This repo contains our fine-tuned BERT sentiment classifier for COVID tweets. Our model adopts and finetunes the Covid-Twitter Bert model (Müller et al., 2020).
You can easily use our off-the-shelf model by a simple 1-line command.
Main author of this repo: Tejas Vaidhya. This is part of the project on NLP for Policy-Making led by Zhijing Jin (Max Planck Institute), Zeyu Peng (MIT), Tejas Vaidhya (IIT), Bernhard Schoelkopf (Max Planck Institute), and Rada Mihalcea (University of Michigan).
In this repo, we provide the following resources:
- Our finetuned BERT model (and model weights saved here)
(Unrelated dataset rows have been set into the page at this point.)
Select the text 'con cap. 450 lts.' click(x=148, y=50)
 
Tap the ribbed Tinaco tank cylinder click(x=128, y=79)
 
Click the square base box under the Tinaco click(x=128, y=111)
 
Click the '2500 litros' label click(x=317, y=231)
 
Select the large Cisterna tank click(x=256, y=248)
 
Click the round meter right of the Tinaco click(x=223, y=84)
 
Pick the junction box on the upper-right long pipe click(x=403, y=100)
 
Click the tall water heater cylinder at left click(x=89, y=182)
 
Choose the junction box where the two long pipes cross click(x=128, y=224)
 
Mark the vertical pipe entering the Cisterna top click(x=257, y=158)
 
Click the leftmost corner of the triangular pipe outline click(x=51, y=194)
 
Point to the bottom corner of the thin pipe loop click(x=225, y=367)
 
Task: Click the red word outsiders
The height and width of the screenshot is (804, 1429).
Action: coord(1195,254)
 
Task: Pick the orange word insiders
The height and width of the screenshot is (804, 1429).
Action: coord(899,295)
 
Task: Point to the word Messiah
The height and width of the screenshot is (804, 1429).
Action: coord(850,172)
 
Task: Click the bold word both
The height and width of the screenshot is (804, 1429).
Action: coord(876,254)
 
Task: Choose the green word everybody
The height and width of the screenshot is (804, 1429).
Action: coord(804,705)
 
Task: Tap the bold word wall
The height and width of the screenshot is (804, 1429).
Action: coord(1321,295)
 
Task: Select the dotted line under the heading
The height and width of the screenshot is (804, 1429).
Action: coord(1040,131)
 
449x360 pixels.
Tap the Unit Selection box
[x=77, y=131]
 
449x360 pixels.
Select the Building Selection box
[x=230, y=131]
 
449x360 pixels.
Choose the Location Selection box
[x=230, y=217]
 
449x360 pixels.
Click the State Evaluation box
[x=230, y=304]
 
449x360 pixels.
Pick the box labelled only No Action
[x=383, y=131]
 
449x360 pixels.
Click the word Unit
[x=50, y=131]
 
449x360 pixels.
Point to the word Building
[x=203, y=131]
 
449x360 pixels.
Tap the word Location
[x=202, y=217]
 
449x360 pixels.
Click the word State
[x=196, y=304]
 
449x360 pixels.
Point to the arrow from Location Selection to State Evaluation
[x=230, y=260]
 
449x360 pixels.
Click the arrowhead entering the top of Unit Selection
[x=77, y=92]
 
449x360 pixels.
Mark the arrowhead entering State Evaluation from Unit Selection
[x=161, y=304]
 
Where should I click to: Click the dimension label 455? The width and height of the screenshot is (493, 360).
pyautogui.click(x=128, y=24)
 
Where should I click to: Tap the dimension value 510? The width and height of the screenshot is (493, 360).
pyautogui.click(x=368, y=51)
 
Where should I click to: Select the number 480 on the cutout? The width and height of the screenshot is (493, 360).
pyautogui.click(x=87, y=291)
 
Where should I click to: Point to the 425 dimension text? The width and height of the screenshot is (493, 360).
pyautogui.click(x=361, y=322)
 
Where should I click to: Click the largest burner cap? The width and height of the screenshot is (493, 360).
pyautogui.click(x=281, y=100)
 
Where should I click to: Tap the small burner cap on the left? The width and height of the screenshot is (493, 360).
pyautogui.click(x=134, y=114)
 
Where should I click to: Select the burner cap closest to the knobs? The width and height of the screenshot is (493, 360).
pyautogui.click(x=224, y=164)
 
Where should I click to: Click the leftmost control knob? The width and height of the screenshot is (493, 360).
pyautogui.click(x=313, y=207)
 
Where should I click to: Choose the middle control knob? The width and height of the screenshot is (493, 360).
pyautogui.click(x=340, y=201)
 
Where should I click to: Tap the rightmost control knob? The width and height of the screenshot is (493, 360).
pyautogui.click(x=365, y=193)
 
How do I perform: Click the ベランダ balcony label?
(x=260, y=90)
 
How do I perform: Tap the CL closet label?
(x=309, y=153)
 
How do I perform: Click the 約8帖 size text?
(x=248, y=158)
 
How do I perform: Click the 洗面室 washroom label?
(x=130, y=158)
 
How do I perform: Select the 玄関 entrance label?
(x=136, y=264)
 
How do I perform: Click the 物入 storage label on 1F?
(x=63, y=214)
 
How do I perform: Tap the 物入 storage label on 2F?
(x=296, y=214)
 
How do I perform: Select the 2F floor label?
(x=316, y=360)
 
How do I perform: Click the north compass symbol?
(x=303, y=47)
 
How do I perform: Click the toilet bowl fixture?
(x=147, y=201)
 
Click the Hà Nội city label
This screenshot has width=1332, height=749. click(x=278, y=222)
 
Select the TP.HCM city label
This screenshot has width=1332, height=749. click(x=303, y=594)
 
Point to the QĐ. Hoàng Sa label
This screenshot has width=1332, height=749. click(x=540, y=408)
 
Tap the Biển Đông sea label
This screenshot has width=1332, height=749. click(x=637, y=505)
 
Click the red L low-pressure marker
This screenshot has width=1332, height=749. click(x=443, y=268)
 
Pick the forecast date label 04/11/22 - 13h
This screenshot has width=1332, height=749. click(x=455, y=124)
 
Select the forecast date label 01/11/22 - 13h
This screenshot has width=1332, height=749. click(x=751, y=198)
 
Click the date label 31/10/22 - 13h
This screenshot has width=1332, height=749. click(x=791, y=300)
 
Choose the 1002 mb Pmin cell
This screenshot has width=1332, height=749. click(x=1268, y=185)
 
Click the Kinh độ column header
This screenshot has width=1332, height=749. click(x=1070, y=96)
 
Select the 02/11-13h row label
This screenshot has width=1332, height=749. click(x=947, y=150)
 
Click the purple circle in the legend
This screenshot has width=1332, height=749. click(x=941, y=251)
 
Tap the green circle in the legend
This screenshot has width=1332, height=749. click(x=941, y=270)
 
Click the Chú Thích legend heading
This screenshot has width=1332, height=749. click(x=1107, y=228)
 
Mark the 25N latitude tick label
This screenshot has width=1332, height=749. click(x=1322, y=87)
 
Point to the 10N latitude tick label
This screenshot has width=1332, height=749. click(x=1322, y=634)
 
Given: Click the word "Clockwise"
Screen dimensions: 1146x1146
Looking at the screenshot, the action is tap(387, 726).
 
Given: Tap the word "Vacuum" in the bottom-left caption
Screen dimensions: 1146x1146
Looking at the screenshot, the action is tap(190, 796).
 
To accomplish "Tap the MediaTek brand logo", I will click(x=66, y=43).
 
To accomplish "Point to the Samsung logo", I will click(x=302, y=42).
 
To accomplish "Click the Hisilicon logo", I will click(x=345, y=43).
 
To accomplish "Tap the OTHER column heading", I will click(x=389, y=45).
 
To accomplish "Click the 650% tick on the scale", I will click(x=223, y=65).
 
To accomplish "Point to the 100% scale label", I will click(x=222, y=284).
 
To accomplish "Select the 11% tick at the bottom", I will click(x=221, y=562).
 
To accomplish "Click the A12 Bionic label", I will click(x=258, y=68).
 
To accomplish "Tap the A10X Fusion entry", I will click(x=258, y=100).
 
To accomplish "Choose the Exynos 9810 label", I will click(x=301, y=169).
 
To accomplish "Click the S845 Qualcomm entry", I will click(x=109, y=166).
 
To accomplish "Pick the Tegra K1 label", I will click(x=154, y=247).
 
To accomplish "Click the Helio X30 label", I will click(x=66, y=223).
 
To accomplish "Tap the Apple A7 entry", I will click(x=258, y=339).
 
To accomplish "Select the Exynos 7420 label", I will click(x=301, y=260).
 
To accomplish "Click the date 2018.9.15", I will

- Command to run our BERT model (with both interactive and inference modes)
- Dependencies and step-by-step guides
-
data: Contains pre-processed csv file of data. Read data/README.md for more details.
-
experiment: Contains experiments related log and models
-
pretrained_model: Pretrained models and config jsons
-
env.yml: yaml file to create conda environment
-
inference.py: code for runing model in inference mode
-
interactive.py: code to run model in interactive mode
-
README: This file :)
-
train.py: code for training the Covid twitter bert
-
util.py: contains utilty function
# creating conda environment
conda env create --file env.yml
# clone this repo
git clone https://github.com/tejasvaidhyadev/covid-twitter-sentiment-classification.git
Below are the dependencies of our model:
Dependency | Version | Installation Command |
---|---|---|
Python | 3.8 | conda create --name covid_entities python=3.8 and conda activate covid_entities |
PyTorch, cudatoolkit | 1.5.0, 10.1 | conda install pytorch==1.5.0 cudatoolkit=10.1 -c pytorch |
Transformers (Huggingface) | 2.9.0 | pip install transformers==2.9.0 |
Scikit-learn | 0.23.1 | pip install scikit-learn==0.23.1 |
scipy | 1.5.0 | pip install scipy==1.5.0 |
NLTK | 3.5 | pip install nltk==3.5<br/> |
Download pretrained model and keep it in pretrained_model
folder
wget https://github.com/tejasvaidhyadev/covid-twitter-sentiment-classification/releases/download/V0.1/weights.zip
unzip weights.zip -d pretrained_model #make sure to del already existed JSON.
python interactive.py --nolog True --trained_model ${path_to_trained_model} --pretrained_dir ${path_to_pretrained_model}
Example to run our model in the interactive mode:
$ python
interactive.py --nolog True
loading pretraining weights
======= ======= welcome! ======== =======
1. Provide input strings
2. Input 'exit' to end
Input:Input:NEW REPORT: 85% OF PEOPLE WHO CAUGHT COVID WERE REGULAR MASK WEARERS!! So masks dont do a thing to stop the virus!! TOTAL BS!! Dems using it to CONTROL US!! #TakeOffYourMasksSheeple UNHEALTHY FOR HEALTHY PEOPLE TO WEAR MASKS!!!
NEWSOM LOOKS LIKE A TOTAL MORON
['negative']
Input:
Read the data/README.md and create the csv file of desired formate
python inference.py -csv ${path_to_csv}
- This project is MIT-Licenced.
- To request new features, please start a pull request.